§ TASK DETAILS
Rewrite the material below, replacing "icon" with "button" wherever it occurs and keeping everything else the same.

──────────────────────────────

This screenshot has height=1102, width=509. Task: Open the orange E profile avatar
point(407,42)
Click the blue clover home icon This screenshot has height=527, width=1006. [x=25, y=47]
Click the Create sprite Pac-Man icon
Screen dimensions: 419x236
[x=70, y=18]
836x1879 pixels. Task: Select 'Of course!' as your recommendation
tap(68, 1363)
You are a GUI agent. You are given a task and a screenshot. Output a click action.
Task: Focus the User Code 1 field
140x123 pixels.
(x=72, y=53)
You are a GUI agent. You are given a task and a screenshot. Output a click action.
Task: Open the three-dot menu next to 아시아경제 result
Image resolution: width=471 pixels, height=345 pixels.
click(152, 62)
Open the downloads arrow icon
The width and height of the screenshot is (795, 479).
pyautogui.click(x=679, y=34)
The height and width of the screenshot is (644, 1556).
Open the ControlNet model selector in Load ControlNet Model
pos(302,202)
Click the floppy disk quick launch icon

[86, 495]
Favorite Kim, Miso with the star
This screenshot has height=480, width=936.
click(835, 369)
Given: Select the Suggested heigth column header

──────────────────────────────

§ SOLUTION FOR THIS PROBLEM
This screenshot has height=1102, width=509. Task: Open the orange E profile avatar
point(407,42)
Click the blue clover home button This screenshot has height=527, width=1006. [x=25, y=47]
Click the Create sprite Pac-Man button
Screen dimensions: 419x236
[x=70, y=18]
836x1879 pixels. Task: Select 'Of course!' as your recommendation
tap(68, 1363)
You are a GUI agent. You are given a task and a screenshot. Output a click action.
Task: Focus the User Code 1 field
140x123 pixels.
(x=72, y=53)
You are a GUI agent. You are given a task and a screenshot. Output a click action.
Task: Open the three-dot menu next to 아시아경제 result
Image resolution: width=471 pixels, height=345 pixels.
click(152, 62)
Open the downloads arrow button
The width and height of the screenshot is (795, 479).
pyautogui.click(x=679, y=34)
The height and width of the screenshot is (644, 1556).
Open the ControlNet model selector in Load ControlNet Model
pos(302,202)
Click the floppy disk quick launch button

[86, 495]
Favorite Kim, Miso with the star
This screenshot has height=480, width=936.
click(835, 369)
Given: Select the Suggested heigth column header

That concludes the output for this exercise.